## PROBLEM DETAILS:
Each line in the data must be reproduced as written, except for any picture.

........

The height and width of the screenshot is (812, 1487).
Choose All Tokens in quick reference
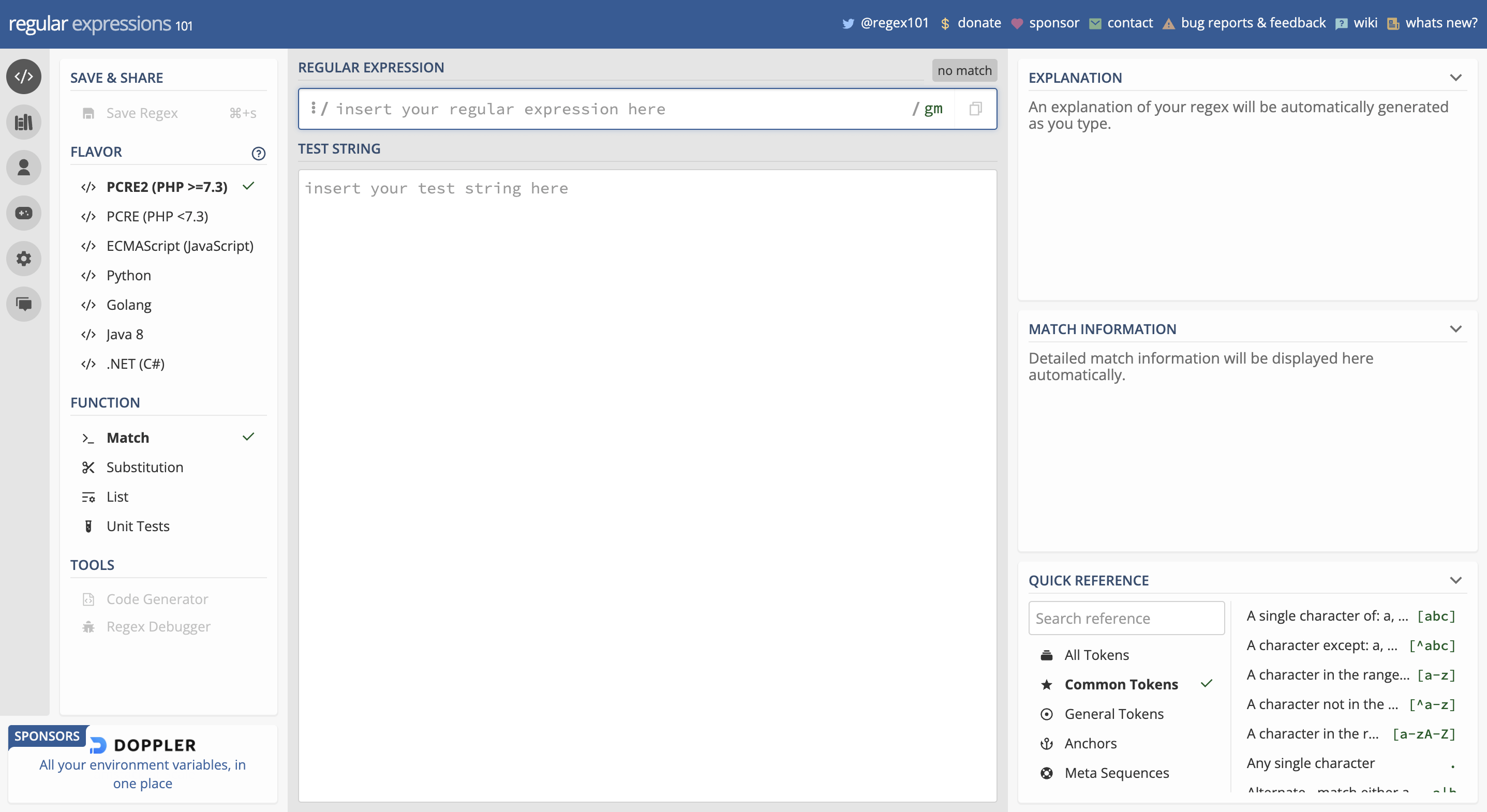point(1096,654)
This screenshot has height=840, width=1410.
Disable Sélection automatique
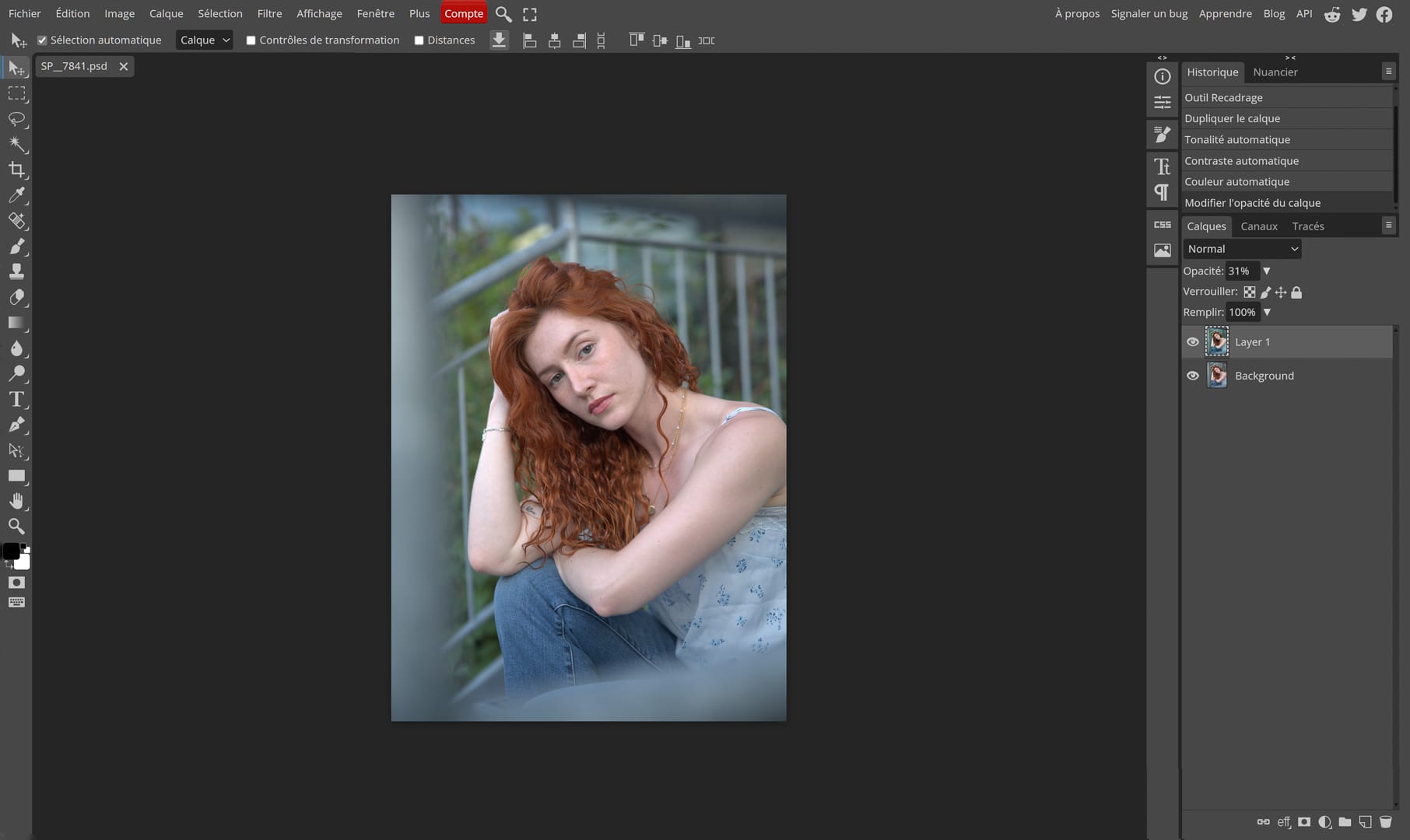click(x=43, y=40)
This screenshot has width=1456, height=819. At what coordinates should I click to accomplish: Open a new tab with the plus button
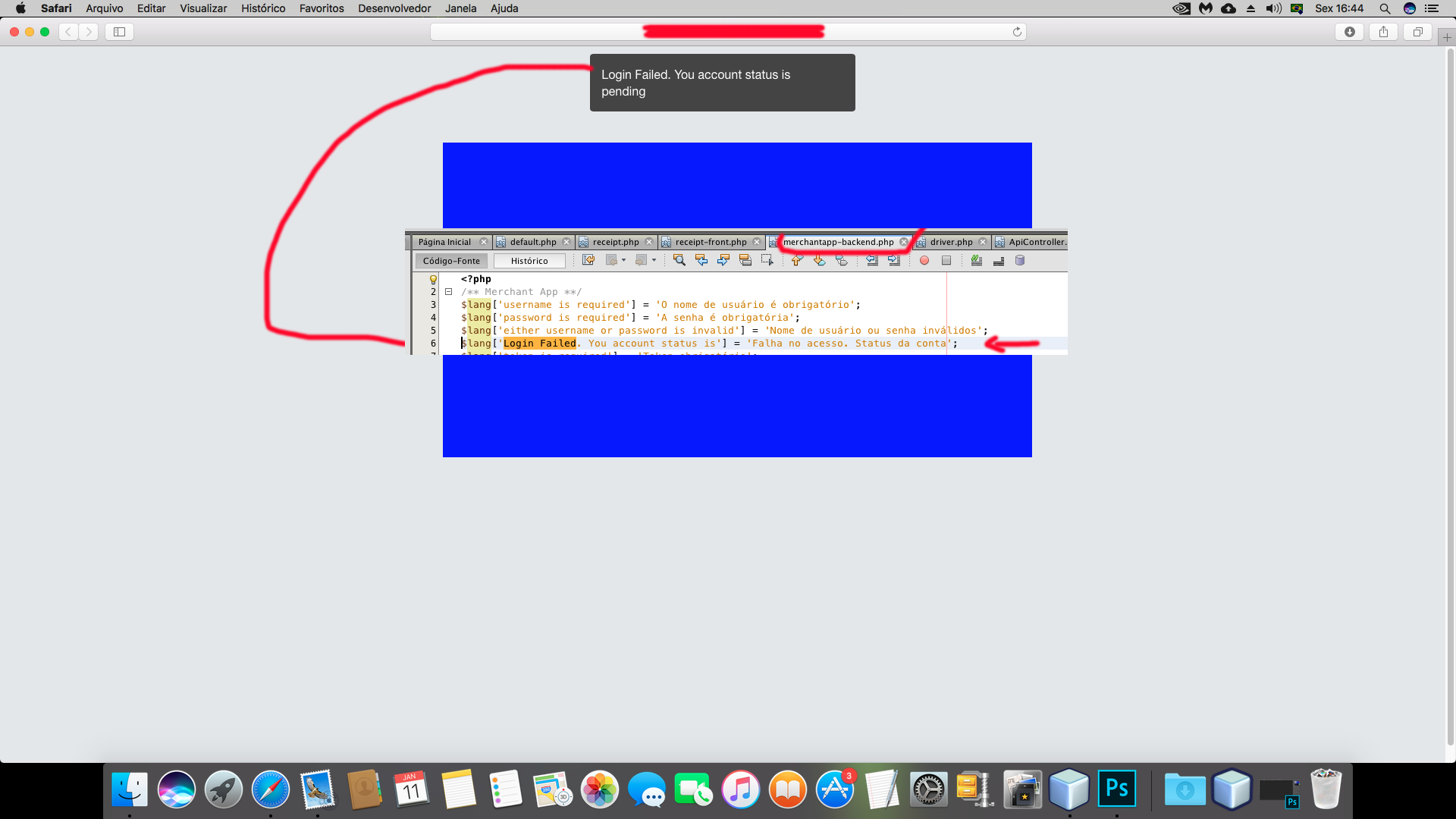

........

## EXPECTED ANSWER:
The height and width of the screenshot is (812, 1487).
Choose All Tokens in quick reference
point(1096,654)
This screenshot has height=840, width=1410.
Disable Sélection automatique
click(x=43, y=40)
This screenshot has width=1456, height=819. At what coordinates should I click to accomplish: Open a new tab with the plus button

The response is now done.